## Problem to solve
Each line from the one that contains "Front knee pain" to the end of the entries must be copied word for word, and only those lines.

## Material for this task
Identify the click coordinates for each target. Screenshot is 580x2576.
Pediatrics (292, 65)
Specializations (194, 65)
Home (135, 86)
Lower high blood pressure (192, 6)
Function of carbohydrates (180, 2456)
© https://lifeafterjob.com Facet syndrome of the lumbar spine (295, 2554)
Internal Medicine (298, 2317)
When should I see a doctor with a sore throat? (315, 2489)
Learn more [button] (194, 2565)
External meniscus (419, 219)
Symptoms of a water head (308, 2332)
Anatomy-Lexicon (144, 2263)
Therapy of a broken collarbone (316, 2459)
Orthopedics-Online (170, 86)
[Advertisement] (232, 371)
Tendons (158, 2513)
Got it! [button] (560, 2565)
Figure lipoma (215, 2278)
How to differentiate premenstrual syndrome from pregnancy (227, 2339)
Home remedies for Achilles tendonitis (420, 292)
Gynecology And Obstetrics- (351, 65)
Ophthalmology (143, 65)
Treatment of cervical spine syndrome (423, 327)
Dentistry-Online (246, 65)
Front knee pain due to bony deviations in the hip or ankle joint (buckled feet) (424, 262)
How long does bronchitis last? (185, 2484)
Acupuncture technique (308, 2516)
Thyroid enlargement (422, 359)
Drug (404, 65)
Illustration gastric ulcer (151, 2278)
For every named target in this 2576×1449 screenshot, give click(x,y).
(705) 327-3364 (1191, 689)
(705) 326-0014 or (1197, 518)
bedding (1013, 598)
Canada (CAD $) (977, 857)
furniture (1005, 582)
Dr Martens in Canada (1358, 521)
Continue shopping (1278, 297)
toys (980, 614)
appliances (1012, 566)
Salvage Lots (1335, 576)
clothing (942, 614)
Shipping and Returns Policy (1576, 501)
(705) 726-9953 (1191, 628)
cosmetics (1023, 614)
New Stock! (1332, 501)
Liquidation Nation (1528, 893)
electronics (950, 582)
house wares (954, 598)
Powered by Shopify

## Written answer
Front knee pain due to bony deviations in the hip or ankle joint (buckled feet) (424, 262)
How long does bronchitis last? (185, 2484)
Acupuncture technique (308, 2516)
Thyroid enlargement (422, 359)
Drug (404, 65)
Illustration gastric ulcer (151, 2278)
For every named target in this 2576×1449 screenshot, give click(x,y).
(705) 327-3364 (1191, 689)
(705) 326-0014 or (1197, 518)
bedding (1013, 598)
Canada (CAD $) (977, 857)
furniture (1005, 582)
Dr Martens in Canada (1358, 521)
Continue shopping (1278, 297)
toys (980, 614)
appliances (1012, 566)
Salvage Lots (1335, 576)
clothing (942, 614)
Shipping and Returns Policy (1576, 501)
(705) 726-9953 (1191, 628)
cosmetics (1023, 614)
New Stock! (1332, 501)
Liquidation Nation (1528, 893)
electronics (950, 582)
house wares (954, 598)
Powered by Shopify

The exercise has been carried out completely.